Lambda the Ultimate

Native XML Scripting
started 9/20/2002; 2:34:04 PM - last post 3/29/2003; 4:25:58 AM

Ehud Lamm - Native XML Scripting

9/20/2002; 2:34:04 PM (reads: 2214, responses: 10)

Native XML Scripting

Adding native XML support to ECMAScript. Plus: Jon Udell's comments

Making XML a native datatype is something we discussed in the past. This seems like something that's actually going to happen.

Posted to xml by Ehud Lamm on 9/20/02; 2:34:57 PM

Martin Bravenboer - Re: Native XML Scripting

9/20/2002; 5:24:41 PM (reads: 1623, responses: 0)

I've searched the web for more information on this so called E4X group, but I (well, Google ;) ) wasn't able to find anything! The only thing I found is this tutorial, which is also from BEA.

This indeed looks interesting and will probably be something normal programmers will use. XDuce for example is another interesting language with XML as (the only) native data type, but I'm afraid a lot of programmers cannot handle this.

Dan Shappir - Re: Native XML Scripting

9/22/2002; 4:41:45 AM (reads: 1584, responses: 2)

Native XML scripting does look cool, but I would like to point out that you can already do much of what has been described in the article using the BeyondXML module of BeyondJS on IE and Mozilla. For example, where Native XML lets you write:

var x = <test><a>hello</a><a>there</a><b>world</b></test>;

BeyondJS lets you write:

var x = "<test><a>hello</a><a>there</a><b>world</b></test>".parseFromString();

which assigns the DOM node to x. Not quit the same but pretty close.

Another example: in Native XML you iterate over node lists using the standard ECMAScript for ( in ) syntax:

var total = 0; for (var item in order.item) total += item.price * item.quantity;

Using BeyondXML the syntax becomes:

var total = 0; "order/item".selectNodes(d).foreach(function(item) { total += "price".value(item) * "quantity".value(item); });

where 'd' is the reference to the DOM node. Again, not quit the same thing but close IMO. It would have been even closer had IE and MSXML provided prototypes for the DOM objects.
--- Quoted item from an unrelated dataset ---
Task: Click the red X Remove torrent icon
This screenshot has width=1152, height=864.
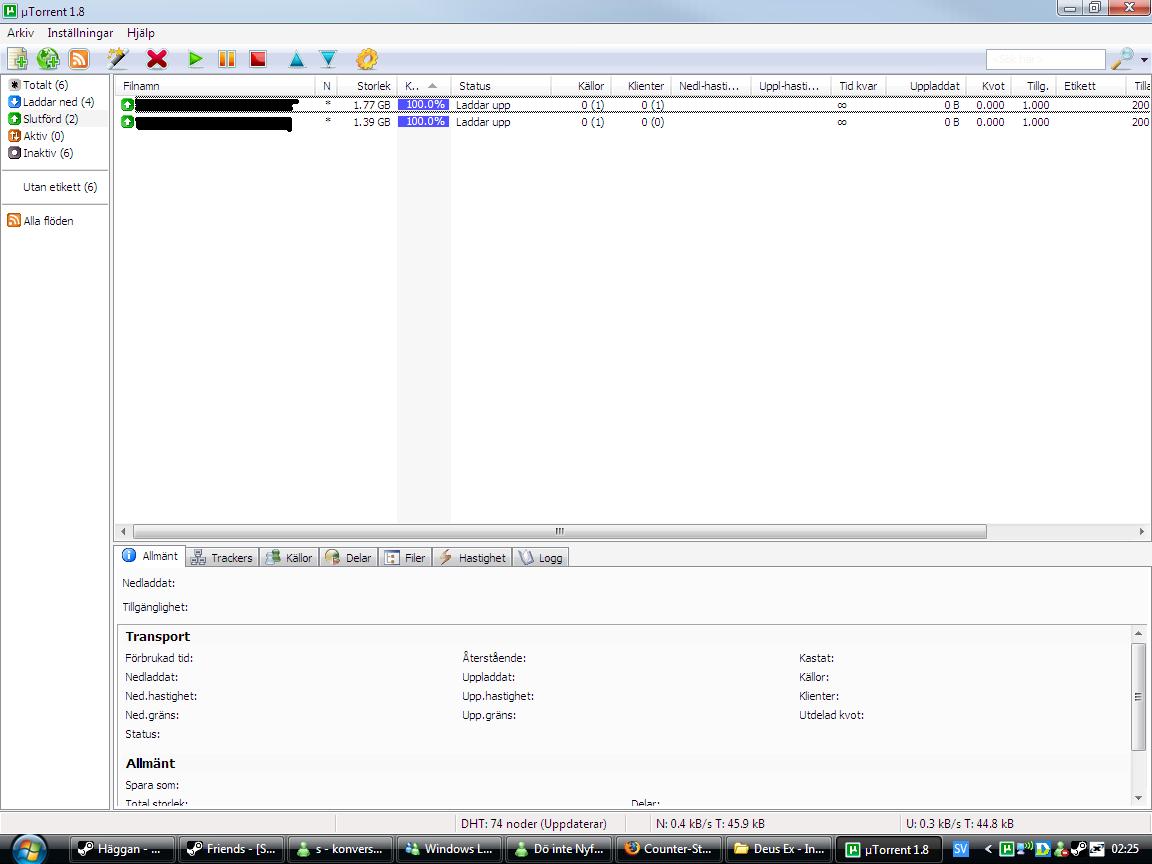Action: point(156,59)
I certainly applaud the efforts E4X group, and ECMAScript's intrinsic extensibility makes it a natural candidate for such extensions. However, BeyondJS lets you achieve similar functionality in the present, using standard JavaScript (js files not jsx) and without requiring extensions to the ECMAScript syntax.
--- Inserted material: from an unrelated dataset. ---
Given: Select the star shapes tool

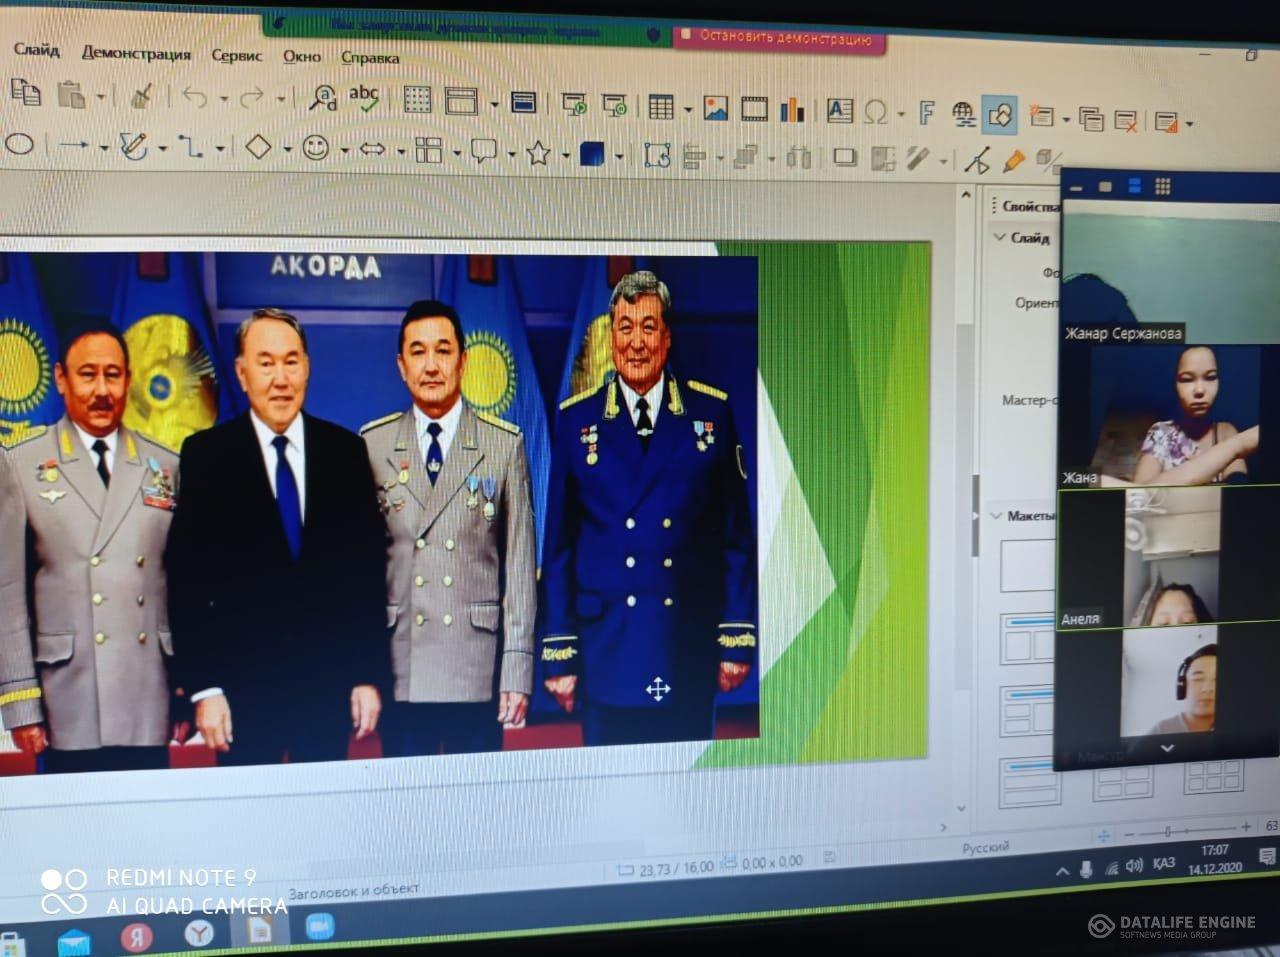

Ehud Lamm - Re: Native XML Scripting

9/22/2002; 8:04:14 AM (reads: 1619, responses: 0)

Cool stuff (as we've come to expect from you!)

so now let's rephrase the question... What does it mean to make something (XML, for example) a native datatype?

pixel - Re: Native XML Scripting

9/22/2002; 9:19:58 AM (reads: 1620, responses: 0)

Dan Shappir - Re: Native XML Scripting

9/22/2002; 9:21:31 AM (reads: 1552, responses: 0)

In the context of XML, I think a distinction needs to be made between representing Infoset nodes as native datatypes and intrinsically supporting the "standard" XML serialization syntax embedded in the code.

While the later seems very natural and appealing to most anybody that works with XML, it almost certainly necessitates modifications in the underlying language syntax (and maybe even semantics). This can easily result in all sort of parsing problems (which ECMAScript already has BTW).

I think it's more important to be able to work with the Infoset in the context of the language's native facilities. My main problem with the XML DOM as a representation of is that it behaves differently than standard JS datatypes for no good reason (other then it needs to be compatible with other languages). For example: the lack of prototypes and dynamic properties I mentioned before.

I think it can be quit possible to serialize the Infoset into some sort of representation that better matches standard ECMAScript facilities. For example, attributes might be accessed as object properties. When represented in this way, it becomes much more easy to manipulate the XML from an ECMAScript program.

This perhaps also shows the downside of something like the CLR. When you create a single library for many target languages you almost certainly avoid language specific features. In other words, you go for the (lowest) common denominator.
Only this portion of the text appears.